I think we already live in a world with less privacy. The problem now is controlling what I do not want people to know about me. That is, whichever information that I consider may bring me harm in environments that oppose my own thoughts and feelings – granted that I am not acting against or overlooking the law. In these matters, I always propose the following reflection: how much resistance do we put in denying unimportant apps access to the information contained in our smartphone? I am not advocating extreme liberalization, but a selective regulation of the use of this information and a democratic control available for the population.
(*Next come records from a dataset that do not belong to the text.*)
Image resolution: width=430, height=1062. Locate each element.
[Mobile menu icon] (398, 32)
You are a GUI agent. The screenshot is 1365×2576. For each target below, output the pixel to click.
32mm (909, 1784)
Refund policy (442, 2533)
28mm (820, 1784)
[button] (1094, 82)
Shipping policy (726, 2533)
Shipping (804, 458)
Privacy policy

Will the future of social networks depend on Artificial Intelligence?
I do not think so. Perhaps we will see networks and platforms surge, disappear, or be replaced by others that may be used to get to know our taste preferences and probability of buying or voting for something. However, in my opinion, these emerge out of needs (stimulated or natural) that are unrelated to their use of powerful AI tools. Having said that, social networks may experience changes, perhaps become obsolete as a result of advances in technology, such as voice or image for instance, but I don’t think social networks should be affected by AI.
How can you avoid data leakage? Is there a legal loophole with respect to the regulation of Artificial Intelligence?
This is an important issue. There is a legal loophole regarding data breaches, and even more in AI. The IT systems in which these technologies rest are fragile. In a paradigm of linear computation developed by an expert, all precautions matter, as there is no absolute guarantee that there won’t be any breach, intrusion or fraud. And there is no reason to think differently with AI.
As an example of the impact in this new field, I will say that with the magnetic resonance imaging to analyse someone’s probability of having Alzheimer’s disease, it is possible to reproduce the patient’s face with complete image fidelity. Therefore, if you have tagged photos, you can get information on who displays early symptoms of this disease and who does not. What at the medical level can be a breakthrough, can pose a substantial risk in case of data breach. Depending on the type of information leaking, its poor protection puts not only one’s personal affairs at risk, but also all blood related individuals in cases of DNA analysis data for example.
Like all technological advances, AI cannot be classified as intrinsically good or bad, only its use.